Table 2 shows that there has been decrease in mean CDAI, hs-CRP and Uric Acid in all categories after 3 months of DMARD therapy.

Table 3 shows that with higher age there is higher disease activity, hs-CRP and Uric Acid level at diagnosis. Also there are greater changes in the parameters after 3 month of DMARD therapy in the older age groups.

Table 4 shows that there has been significant decrease in CDAI, hs-CRP and Uric Acid from the values at diagnosis after 3 months of DMARD therapy.

Table 1. Mean values of CDAI, hs-CRP (mg/L) and Uric Acid (mg/dl) at diagnosis.

Table 2. Mean values of CDAI, hs-CRP (mg/L) and Uric Acid (mg/dl) after 3 months of treatment (DMARD therapy).

Table 3. Age-wise distribution of the values of CDAI, hs-CRP (mg/L) and Uric Acid (mg/dl) at diagnosis and their corresponding changes after 3 months of treatment.

Table 4. Correlation of CDAI, hs-CRP and Uric Acid at diagnosis with the respective changes in the parameters after 3 months of DMARD therapy.

4. Discussion

Our study was prospective in nature.

We use simple tool like CDAI to measure disease activity in patients suffering from RA. We are trying to find out other simple and useful means to assess disease activity and at the same time, to care for their comorbidities and disability limitation.

A cross-sectional study by Panoulas V. F. et al. suggests that SUA may be independently associated with CVD in RA patients [3] . A study done on a large cohort of unselected outpatients in Italy has shown that hyperuricaemia is associated with increased C-reactive protein concentrations [4] . It is also reported in literature that elevated serum urate in the absence of gout was strongly associated with markers of systemic inflammation [5] .

In our study we looked for the parameters at both Early RA and Established RA.

CDAI is an established tool to assess disease activity and already validated in Indian patients suffering from RA [2] .

The mean CDAI at diagnosis was 39.27 ± 12.46, most of the subjects showing high disease activity and higher values in early RA. The mean hs-CRP level at diagnosis was 7.905 ± 6.084 mg/L with higher values in females and early RA. All the subjects had high hs-CRP values at diagnosis, which probably indicates a higher inflammatory milieu early in the disease. The mean uric acid level at diagnosis was 4.738 ± 1.395 mg/dl with higher value in females and in early disease.

Patients with higher age (>40 years) had higher disease activity, hs-CRP and Uric Acid levels at diagnosis and showed greater changes in the parameters after 3 months of DMARD therapy.

Uric Acid showed a positive correlation with both CDAI and hs-CRP at diagnosis with extremely high statistical significance. In the sub group analysis, CDAI correlated with Uric Acid significantly in females and established RA while Uric Acid correlated with hs-CRP significantly in both sexes and in both early and established RA.

At diagnosis, there was statistically significant positive correlation between uric acid and CDAI > 22 while the correlation in case of CDAI < 22 was not statistically significant. This may be due to the fact that only 8 subjects had CDAI less than 22 at diagnosis and a statistical analysis on such a small number of subjects is not likely to be actual representation of the population as a whole. This is also the likely explanation in case of the statistically non-significant correlation between changes in Uric Acid after 3 months of DMARD therapy with CDAI < 22 at diagnosis.

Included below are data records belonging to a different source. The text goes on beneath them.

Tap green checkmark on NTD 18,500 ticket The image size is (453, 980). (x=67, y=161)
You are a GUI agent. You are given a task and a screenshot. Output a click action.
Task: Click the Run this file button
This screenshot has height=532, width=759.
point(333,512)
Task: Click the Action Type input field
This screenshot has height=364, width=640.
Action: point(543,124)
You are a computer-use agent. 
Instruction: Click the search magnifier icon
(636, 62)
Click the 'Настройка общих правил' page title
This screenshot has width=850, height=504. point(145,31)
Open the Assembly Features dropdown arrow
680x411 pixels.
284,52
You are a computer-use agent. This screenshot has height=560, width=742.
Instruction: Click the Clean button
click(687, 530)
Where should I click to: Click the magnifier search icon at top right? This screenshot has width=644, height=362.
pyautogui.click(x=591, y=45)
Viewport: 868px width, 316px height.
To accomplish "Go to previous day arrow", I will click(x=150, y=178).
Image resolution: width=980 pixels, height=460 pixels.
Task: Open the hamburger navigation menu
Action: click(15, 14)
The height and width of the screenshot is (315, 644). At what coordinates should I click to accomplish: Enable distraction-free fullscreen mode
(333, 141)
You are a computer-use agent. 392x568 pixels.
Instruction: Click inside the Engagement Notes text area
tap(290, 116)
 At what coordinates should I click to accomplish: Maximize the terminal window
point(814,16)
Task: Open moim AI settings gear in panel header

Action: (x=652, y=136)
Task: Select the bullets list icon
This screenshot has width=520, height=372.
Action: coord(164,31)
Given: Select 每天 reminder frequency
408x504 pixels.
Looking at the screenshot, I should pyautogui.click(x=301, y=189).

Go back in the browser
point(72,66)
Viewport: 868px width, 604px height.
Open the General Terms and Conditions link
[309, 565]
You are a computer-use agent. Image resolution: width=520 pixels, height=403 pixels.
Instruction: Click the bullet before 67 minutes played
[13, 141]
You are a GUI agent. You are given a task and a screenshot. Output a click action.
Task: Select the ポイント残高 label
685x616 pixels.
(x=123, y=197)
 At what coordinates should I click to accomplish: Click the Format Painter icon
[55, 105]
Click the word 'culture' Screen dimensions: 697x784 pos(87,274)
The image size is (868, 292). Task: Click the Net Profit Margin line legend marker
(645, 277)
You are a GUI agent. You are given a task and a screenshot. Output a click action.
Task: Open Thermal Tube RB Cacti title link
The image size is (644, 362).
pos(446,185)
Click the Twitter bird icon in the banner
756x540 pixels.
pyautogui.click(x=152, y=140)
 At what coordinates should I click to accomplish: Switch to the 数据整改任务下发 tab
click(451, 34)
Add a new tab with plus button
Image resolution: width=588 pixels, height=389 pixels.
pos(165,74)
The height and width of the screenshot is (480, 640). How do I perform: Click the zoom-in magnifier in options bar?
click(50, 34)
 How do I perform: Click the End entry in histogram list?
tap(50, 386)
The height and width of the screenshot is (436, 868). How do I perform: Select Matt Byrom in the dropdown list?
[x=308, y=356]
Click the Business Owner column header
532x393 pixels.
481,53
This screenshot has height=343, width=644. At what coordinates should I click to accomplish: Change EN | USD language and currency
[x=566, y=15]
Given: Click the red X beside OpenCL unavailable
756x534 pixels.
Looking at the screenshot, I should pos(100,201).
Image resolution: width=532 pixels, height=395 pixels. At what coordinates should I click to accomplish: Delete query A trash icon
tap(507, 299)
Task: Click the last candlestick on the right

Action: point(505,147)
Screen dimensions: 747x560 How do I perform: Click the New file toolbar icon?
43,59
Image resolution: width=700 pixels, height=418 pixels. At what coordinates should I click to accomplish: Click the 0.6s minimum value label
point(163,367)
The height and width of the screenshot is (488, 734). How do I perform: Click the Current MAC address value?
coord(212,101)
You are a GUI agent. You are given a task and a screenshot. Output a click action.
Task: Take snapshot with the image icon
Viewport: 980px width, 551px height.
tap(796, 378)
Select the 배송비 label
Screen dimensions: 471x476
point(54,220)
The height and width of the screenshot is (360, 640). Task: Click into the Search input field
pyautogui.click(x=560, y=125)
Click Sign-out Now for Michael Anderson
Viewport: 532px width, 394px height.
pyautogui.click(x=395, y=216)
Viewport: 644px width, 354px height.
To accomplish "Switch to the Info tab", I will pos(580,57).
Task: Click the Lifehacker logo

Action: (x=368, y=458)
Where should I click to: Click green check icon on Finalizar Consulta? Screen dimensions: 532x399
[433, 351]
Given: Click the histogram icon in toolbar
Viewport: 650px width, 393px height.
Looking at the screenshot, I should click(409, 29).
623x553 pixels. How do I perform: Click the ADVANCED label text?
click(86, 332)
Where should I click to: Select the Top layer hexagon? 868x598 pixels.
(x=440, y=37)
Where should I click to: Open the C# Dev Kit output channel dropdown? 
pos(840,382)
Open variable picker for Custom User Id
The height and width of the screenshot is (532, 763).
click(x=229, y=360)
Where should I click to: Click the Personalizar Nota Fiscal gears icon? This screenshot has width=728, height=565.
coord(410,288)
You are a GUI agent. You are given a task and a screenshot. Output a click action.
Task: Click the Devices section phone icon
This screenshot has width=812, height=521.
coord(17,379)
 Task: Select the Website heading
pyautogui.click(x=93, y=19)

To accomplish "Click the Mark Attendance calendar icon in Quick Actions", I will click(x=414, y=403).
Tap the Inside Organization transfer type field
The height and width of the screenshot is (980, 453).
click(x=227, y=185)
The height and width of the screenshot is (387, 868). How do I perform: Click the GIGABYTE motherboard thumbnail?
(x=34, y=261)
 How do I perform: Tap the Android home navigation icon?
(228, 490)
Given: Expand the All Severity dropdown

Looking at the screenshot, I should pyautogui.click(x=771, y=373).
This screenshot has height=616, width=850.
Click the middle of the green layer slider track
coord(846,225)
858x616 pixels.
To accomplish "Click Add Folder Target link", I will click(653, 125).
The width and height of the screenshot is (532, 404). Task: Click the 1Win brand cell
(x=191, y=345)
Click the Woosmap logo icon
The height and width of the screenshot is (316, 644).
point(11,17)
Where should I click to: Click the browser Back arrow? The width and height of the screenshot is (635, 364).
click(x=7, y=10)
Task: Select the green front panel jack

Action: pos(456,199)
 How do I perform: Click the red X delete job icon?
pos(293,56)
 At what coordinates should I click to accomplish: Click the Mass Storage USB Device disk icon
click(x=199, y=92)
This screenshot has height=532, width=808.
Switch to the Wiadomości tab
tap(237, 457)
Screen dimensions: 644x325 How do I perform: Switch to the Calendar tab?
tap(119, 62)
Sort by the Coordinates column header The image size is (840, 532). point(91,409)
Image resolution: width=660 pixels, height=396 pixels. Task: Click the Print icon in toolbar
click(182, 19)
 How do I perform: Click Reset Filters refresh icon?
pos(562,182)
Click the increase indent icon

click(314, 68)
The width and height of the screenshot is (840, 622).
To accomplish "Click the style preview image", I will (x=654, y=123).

There was significant change in CDAI, hs-CRP and Uric Acid levels after 3 months of DMARD therapy and it was higher in early RA. Females showed a higher change in hs-CRP and Uric Acid after 3 months of DMARD therapy while males had a greater change in CDAI. There was statistically significant positive correlation between the changes in Uric Acid after 3 months of DMARD therapy and the levels of CDAI and hs-CRP at diagnosis. Also there was statistically significant correlation between the changes in CDAI, hs-CRP and Uric Acid.

Males showed statistically significant correlation between change in Uric acid and change in hs-CRP after 3 months of DMARD therapy and also with the hs-CRP levels at diagnosis. Females showed statistically significant correlation between change in Uric acid and change in both CDAI and hs-CRP after 3 months of DMARD therapy and also with the CDAI and hs-CRP levels at diagnosis. This might either be due to the small number of male subjects in the study or indicate that male sex may have different influence over the Uric Acid dynamics.

However, there was no statistically significant correlation between the levels of Uric Acid, CDAI or hs-CRP reached after 3 months of DMARD therapy including the sub-groups, probably reflecting the fact that not all patients respond to similar extent to all the DMARDs used in the treatment and different DMARD probably has different extent of influence on the inflammatory milieu and anti-atherogenic effect and thus the heterogeneity in the changes in uric acid levels leading to statistically insignificant results.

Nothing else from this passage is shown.